James Twitchell, plagiarist

Here are two passages.  See if you notice a similarity.

Passage 1:

This essay begins with Diderot sitting in his study bemused and melancholic. Somehow this study has undergone a transformation. It was once crowded, humble, chaotic and happy. It is now elegant, organized, beautifully appointed, and a little grim. Diderot suspects the cause of the transformation is his new dressing gown.  (McCracken, 1988)

Passage 2:

As he looked from his desk and glanced around his study, Diderot noticed that it had been transformed by mysterious forces. It was once crowded, humble, chaotic, and happy. Now it was elegant, organized, and a little grim. What happened?  [new para.] Diderdot suspected that the cause of the transformation was right before his eyes. It was a new dressing gown.  (Twitchell, 2002)

James Twitchell is a professor of literature at the University of Florida.  He is a prolific author.  He is also a plagiarist. 

The revelation of this behavior begins with Roy Rivenburg, former Los Angeles Times reporter.  Rivenburg discovered Twitchell had used his, Rivenburg’s, work as his own. 

A reporter for the Gainsville Sun, Jack Stripling picked up the story, and the results appeared Friday. 

It appears Twitchell has stolen widely and I am in distinguished company, including Rivenburg, Leslie Earnest, Peter Van Ham, Lance Morrow, Joseph Pine and Virginia Postrel.  (See Virginia’s post on this topic below.)

Twitchell claimed that passages borrowed for his book Shopping For God (2007) were only "little snippets" confined to a single chapter, the result of mere "sloppiness."

But "snippets" also appear in his 2002 book, Living It Up where he appears to have borrowed from a Harvard Business Review article by Joseph Pine and James Gilmore, and a Reason article by Virginia Postrel.  Branded Nation (2004) has some too. (Stripling has a good review.  Link below.)

This was witting behavior.  Twitchell sent Postrel the manuscript of Living It Up to ask for a blurp.  She noticed Twitchell’s use of the  Diderot Effect and asked him to acknowledge me.  Twitchell did not.  According to Stripling, Twitchell claims that Diderot Effect "has become such common parlance in his area of study that he wasn’t even sure who coined it."  Really?  But his use of my exact words tells us he was acquainted with its origin.

According to Stripling, the University of Florida did not act with dispatch.

After Rivenburg made contact with Twitchell, Twitchell told his department chair about the problem.

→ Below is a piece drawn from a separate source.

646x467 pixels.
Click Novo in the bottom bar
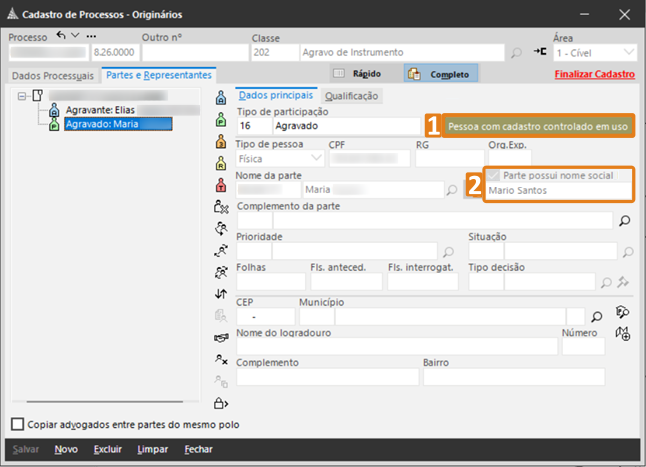pos(66,450)
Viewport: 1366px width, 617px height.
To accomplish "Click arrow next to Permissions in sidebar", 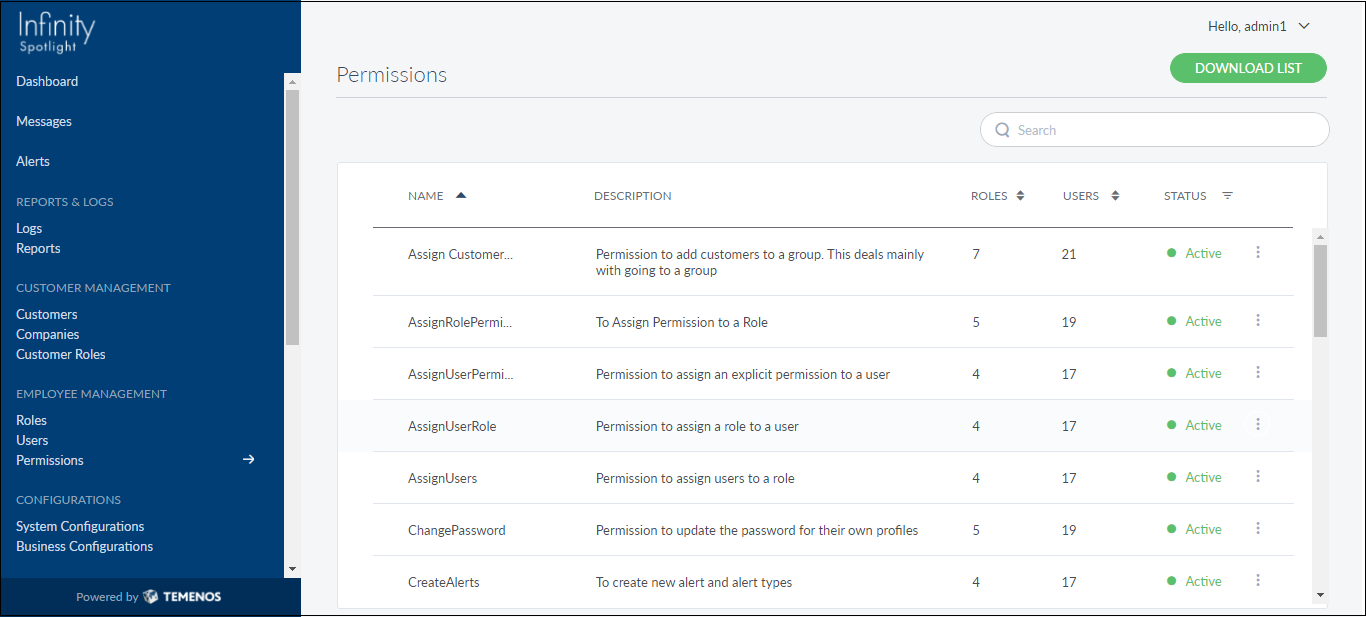I will click(249, 460).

But Pamela Gilbert, the chairwoman, did not forward along the allegations to UF’s Office of Research to begin a misconduct investigation.

Simon & Schuster is not pulling books from the shelf, as they have done in other cases.  Adam Rothberg, spokesperson for Simon & Schuster, is promising correction for "the paperback edition."  I wonder if the threat of legal action by the offended authors might concentrate the editorial mind?

References

McCracken, Grant.  1988.  Diderot Unities and the Diderot Effective.  In Culture and Consumption I.  Bloomington: Indiana University Press, pp. 118-129.

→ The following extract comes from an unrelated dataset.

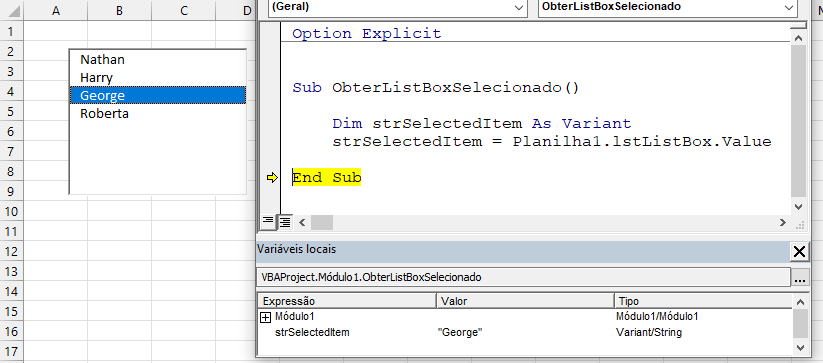Click the Valor column header
Viewport: 823px width, 363px height.
(525, 301)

Postrel, Virginia.  2008.  If You’re Going to Steal My Prose, At Least Keep My Facts.  Dynamist Blog.  April 27, 2008. here.

Stripling, Jack.  UF professor Twitchell admits he plagiarized in several of his books.  Gainsville Sun.  April 25, 2008.  here.

11 thoughts on “James Twitchell, plagiarist

  1. Lana

    Wow. You know, at this point, I have taken course with both you and Twitchell. In fact, it was under Twitchell’s influence– in that he got me thinking about ways in which pop culture, advertising, etc. can be a legitimate topic for study beyond the strict Adorno-ish stuff that was going on the department at the time– that got me started on the path that led to CMS.

    This is really weird for me.

  2. Jo Paoletti

    One of the most galling aspects of my displacement from a textiles department into American Studies was attending the ASA meeting that fall and not only not being recognized for any of my publications on clothing and gender, but being asked — several times — if I had read a recent book by an American Studies scholar whose chapter on children’s clothing and gender had been clearly based on my work (even using the same illustrations), but who filed to cite or reference me in any way. Re-establishing my reputation in a new field would have a challenge under ordinary circumstances, but having to perform in the shadow of a “rising star” in the field made it even more difficult.

  3. PS

    Grant,

    Professor Twitchell has a place in my world as a definitional example for the Yiddish word “Chutzpah.” The classic definition is, of course, the man who is put on trial for the murder of his parents. He is found guilty and confesses, but then begs for mercy from the court since he’s an orphan.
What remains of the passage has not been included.